Deploy

Library inference needs no GPU. Library training needs a GPU once per skill. Six deployment targets, pick the one that matches the scenario.

1. vast.ai (cheapest)

$0.08–$0.15 / hr· Cost-sensitive benchmarks, ad-hoc GPU rentals
./packaging/scripts/vast_run.sh tests
./packaging/scripts/vast_run.sh bench3
./packaging/scripts/vast_run.sh humaneval Qwen/Qwen3.5-1.5B lib.json

Our April 18 2026 verification run: $0.16 total cost.

2. Modal (zero ops)

$0.60–$3.75 / hr· CI jobs, serverless-style fire-and-forget
pip install modal && modal setup
modal run packaging/modal_run.py::run_bench3
modal run packaging/modal_run.py::run_humaneval --model X --library Y

3. RunPod (spot pricing)

$0.20–$1.60 / hr· Long training sweeps, enterprise support

Provision a pod, SSH in, run the standard scripts:

git clone <mirror>/nCPU
pip install torch transformers datasets pytest
pytest tests/self_optimizing/ -q

4. Local Apple Silicon

$0· Day-to-day development, MPS profiling
python3 -m pytest tests/self_optimizing/ -q
python3 -m demos.npcot_scale_practicality
python3 -m benchmarks.benchmark_npcot_library --device mps

5. Serverless (library inference only)

$0 (cold) → tiny· Production API, GPU-free autoscaling

The 475 KB standalone binary ships as a Lambda custom runtime.

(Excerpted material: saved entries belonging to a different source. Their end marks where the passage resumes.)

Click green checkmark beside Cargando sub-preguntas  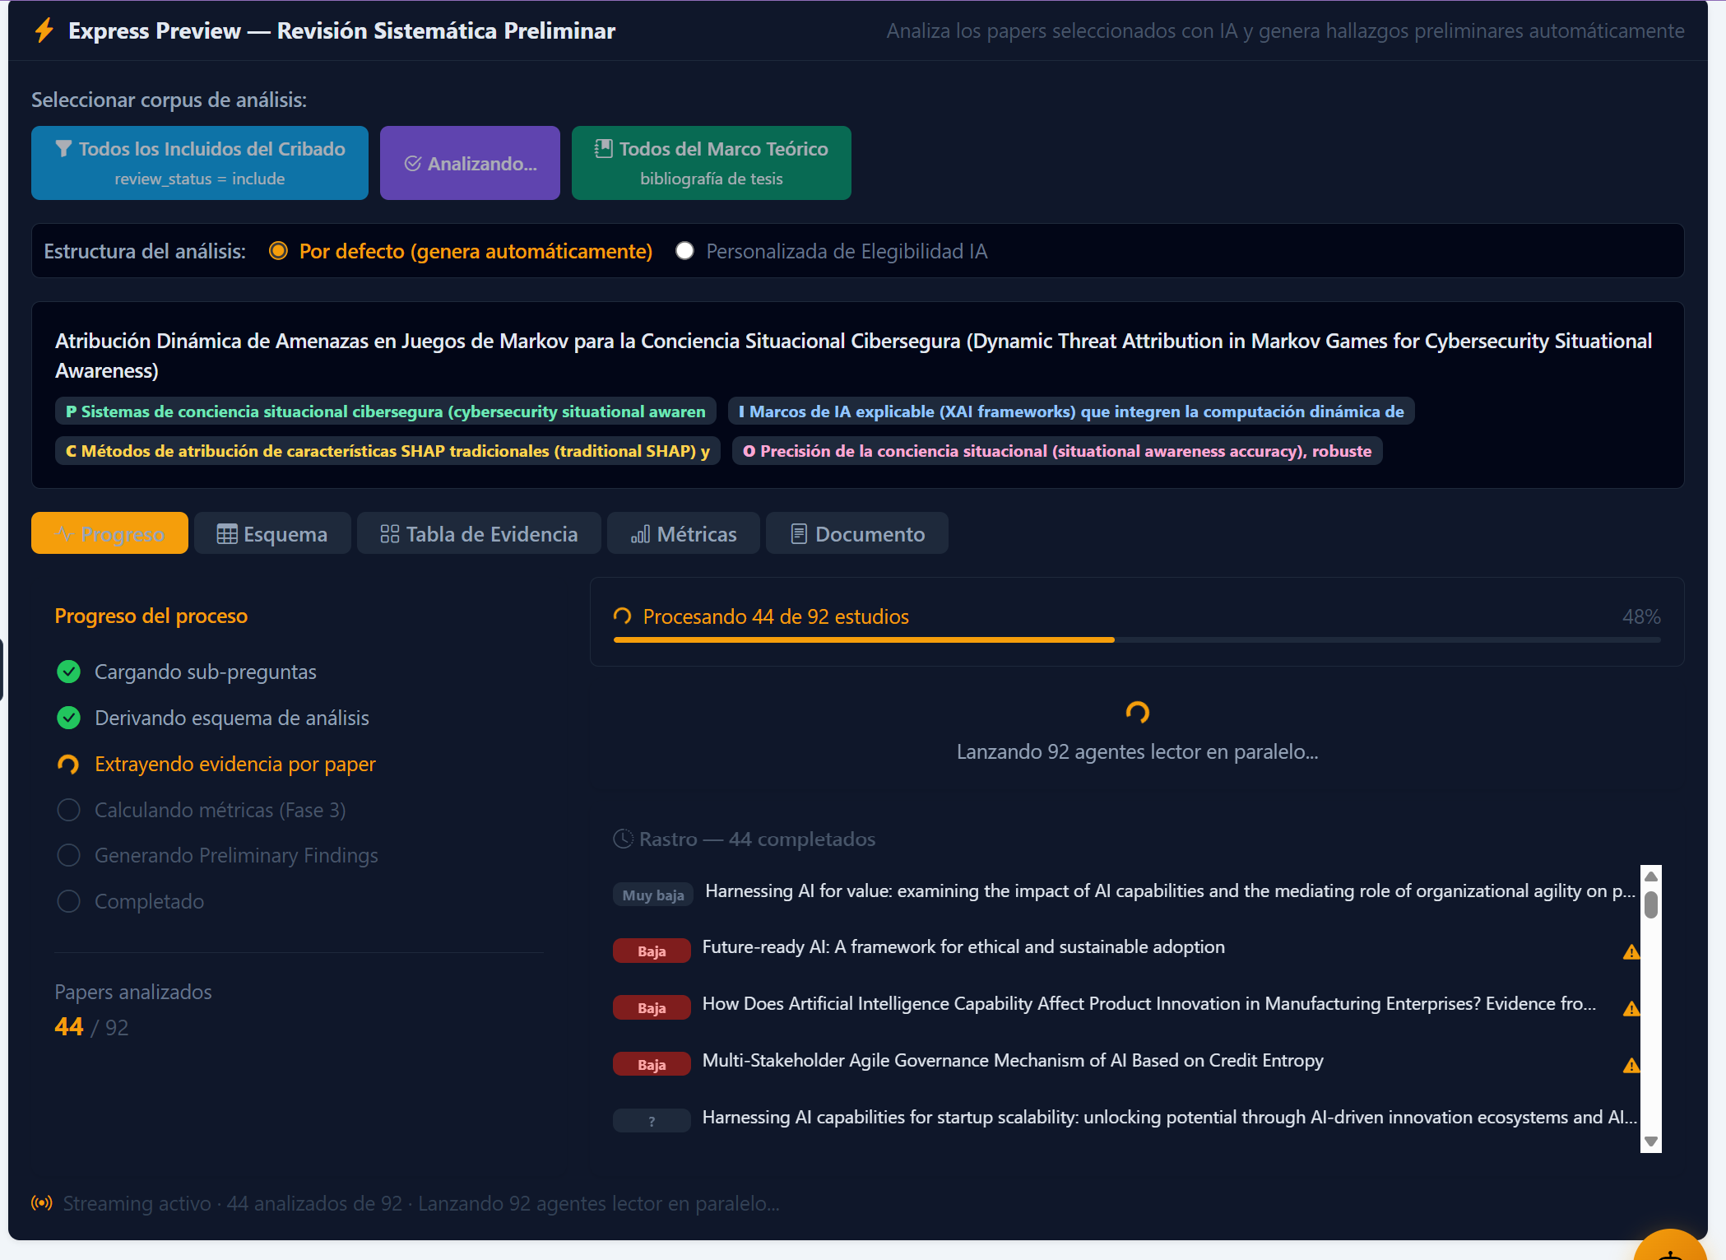click(x=68, y=672)
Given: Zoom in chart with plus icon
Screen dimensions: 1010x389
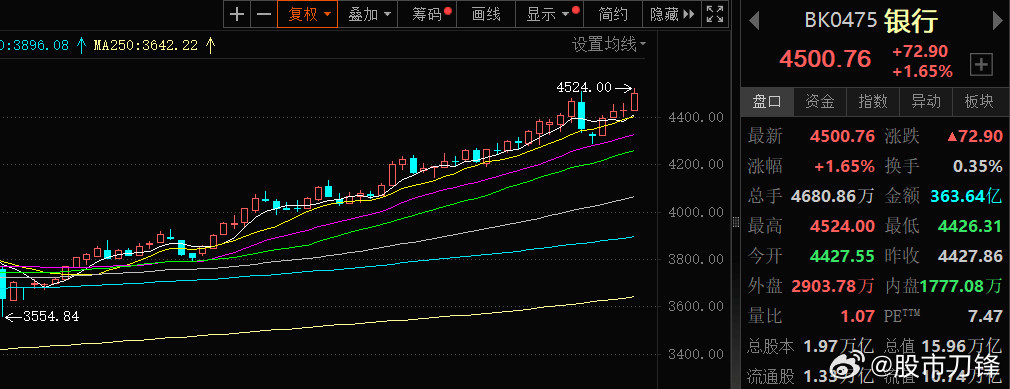Looking at the screenshot, I should pyautogui.click(x=237, y=14).
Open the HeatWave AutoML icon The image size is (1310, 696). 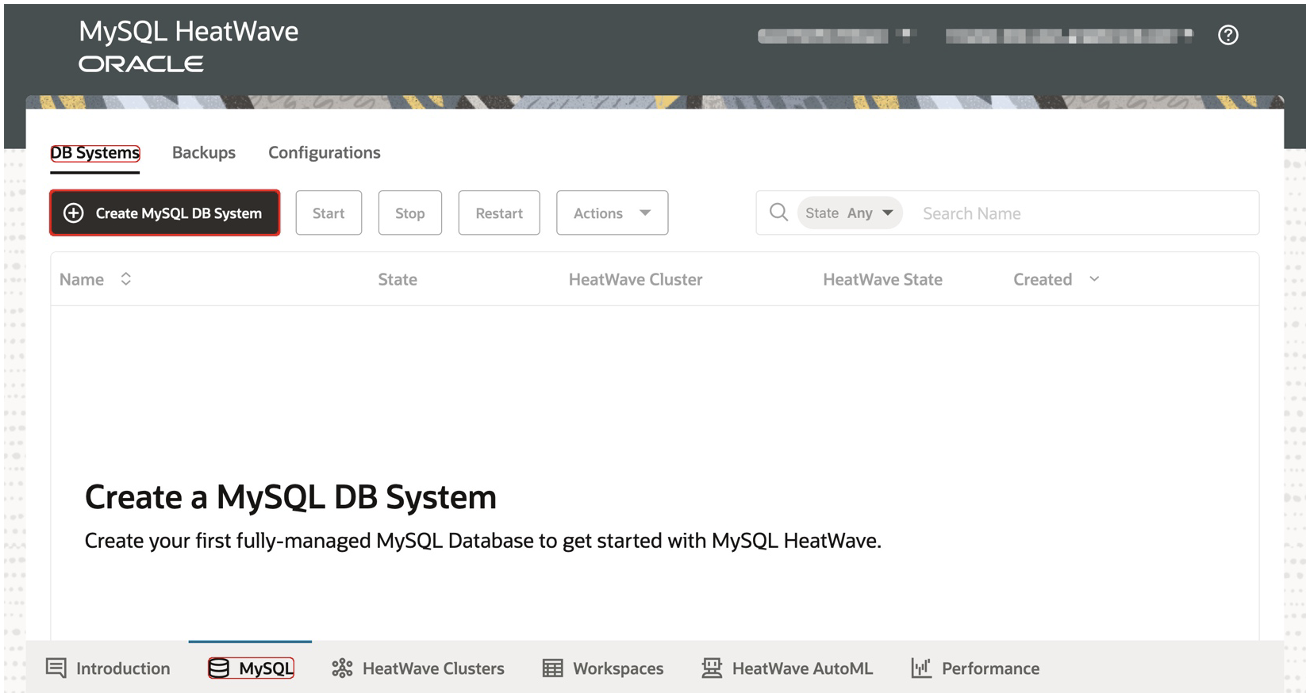point(711,668)
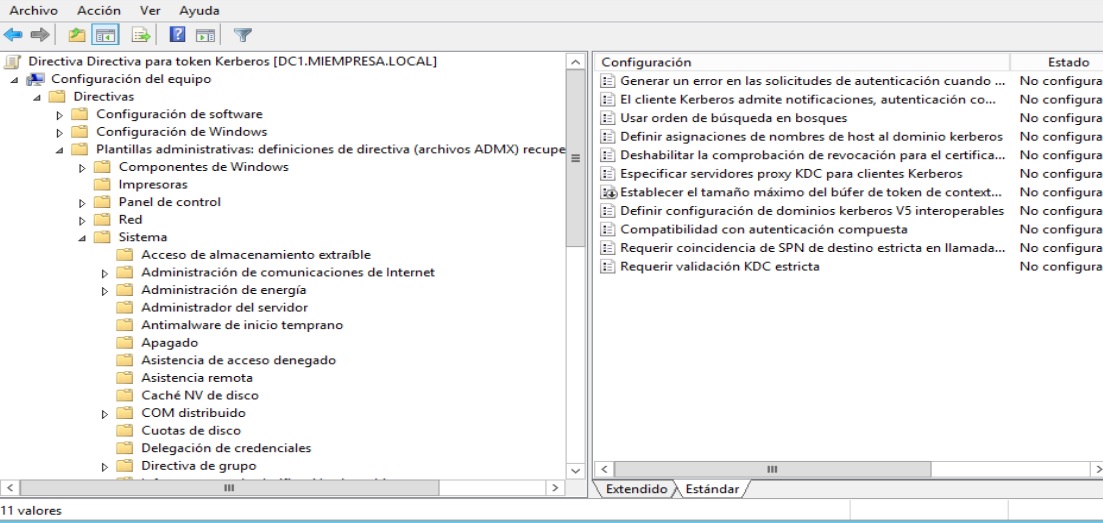Click the tree pane vertical scrollbar down arrow
Viewport: 1103px width, 523px height.
coord(575,470)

Cold start ~1 ms, warm consult ~4 ns.

6. Browser (WASM)

$0 client-side· Private-by-default inference, offline tools
import init, { NpcotRuntime } from './npcot_wasm.js'
await init()
const lib = await fetch('/library.json').then(r => r.text())
const rt = new NpcotRuntime(lib)
rt.consult(hidden, array, length)

The 130 KB WASM binary loads faster than most page analytics scripts.

Decision matrix

ScenarioPick
Day-to-day Mac devOption 4 local
One-off benchmark, tight budgetOption 1 vast.ai
CI / automated GPU validationOption 2 Modal
Long training sweepOption 3 RunPod
Production library-inference APIOption 5 serverless
Ship to end users' browsersOption 6 WASM